As a sixteen-year-old, Joe Edwards gave up waiting tables to play covers gigs in local bars before going on to study music at Liverpool Institute for Performing Arts. Upon graduation - his degree was presented to him by Paul McCartney - he began a musical journey that's seen him influenced by the likes of Bob Dylan, Tom Petty, James Taylor, and Paul Simon. 'Keep on Running' documents that journey so far and it's off to a good start.
Slide-guitar washes over the gentle country sounds of opening track ‘Beth’, a song that sees Edwards pay tribute to the love and support provided by his wife. Underpinned by moody Hammond organ and raw guitars, the blues abound on the rhythmic ‘Trouble’, and ‘Cross the Line’ while ‘Capital Blues’ is a shuffle-based acoustic blues song about working poverty.
The tongue in cheek ‘Don’t Let The Bastards Get You Down’ gently sticks two fingers up at life’s turmoils from the perspective of the underdog and the liberating ‘Keep on Running’ is a forward-looking uptempo blast of positivity.
Recorded in just ten days in Nashville with producer Steve Dawson at the helm, Edwards recruited some of the best players around for the sessions. Jeremy Holmes on double bass and Chris Gestrin on keyboards were joined by Edwards’ brother Alex on drums. Further adding to his producing role, Steve Dawson added a variety of string instruments from pedal steel to dobro. The resulting mix perfectly blends Americana, blues, and folk in a live in the studio sound to provide a vehicle for Edwards’ laid back, reassured vocal delivery.

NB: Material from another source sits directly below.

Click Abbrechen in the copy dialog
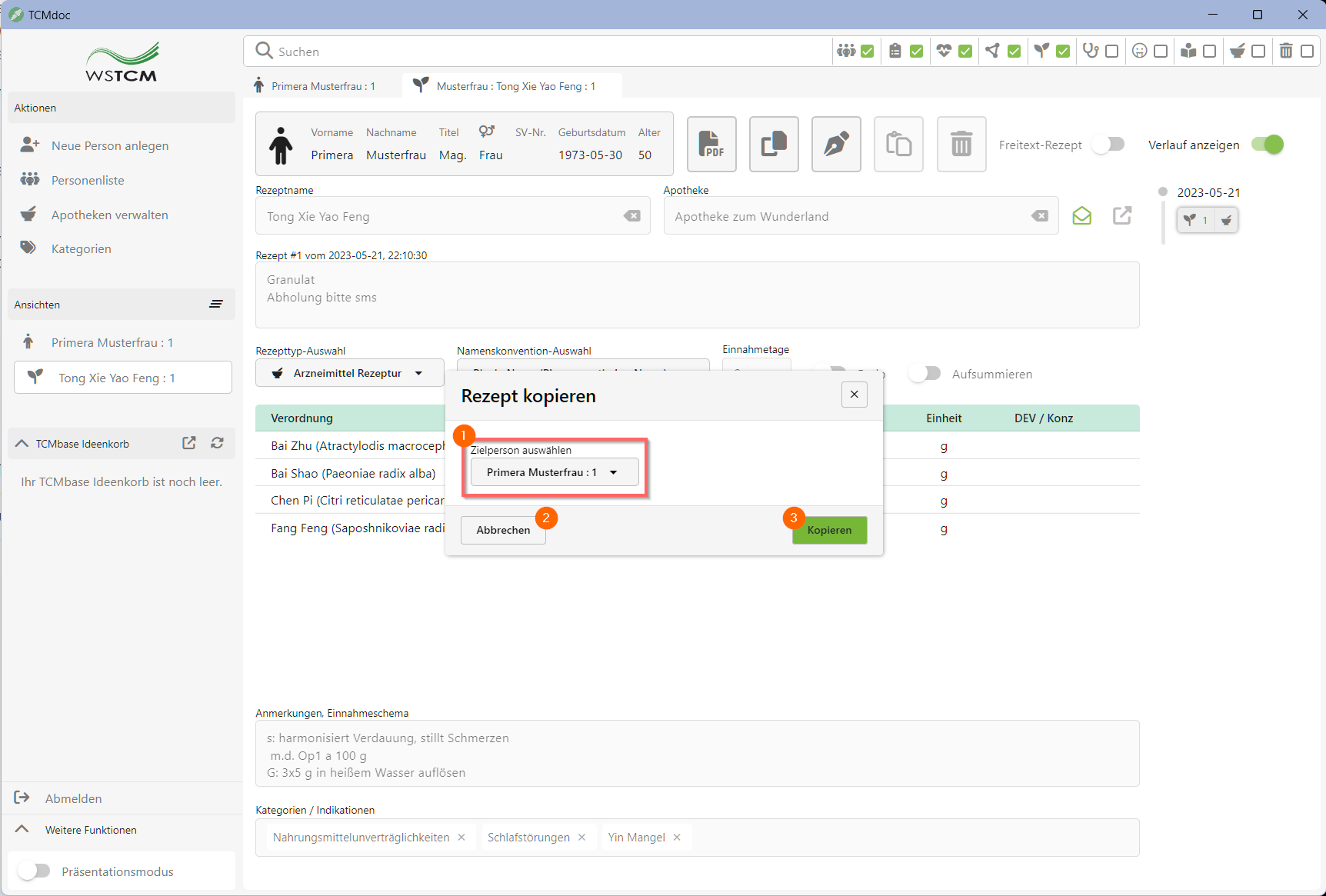Image resolution: width=1326 pixels, height=896 pixels. (x=503, y=530)
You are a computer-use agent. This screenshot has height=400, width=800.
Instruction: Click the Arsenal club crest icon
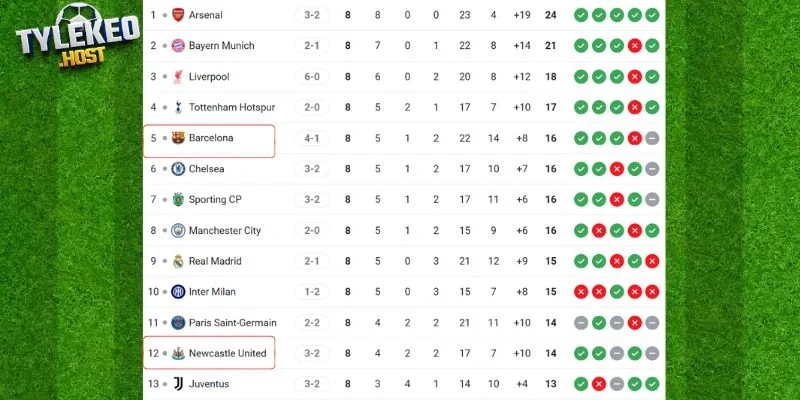point(178,15)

Highlighting Edwards’ songwriting skills, the fictitious vivid characters and situations in ‘The Gambler’ are brought to life in this mournful folk tale of regret and hurt caused by addition.
As debut albums go, ‘Keep On Running’ is an impressive body of work. First-class musicianship combined with well-written songs combines to make this a highly enjoyable listen.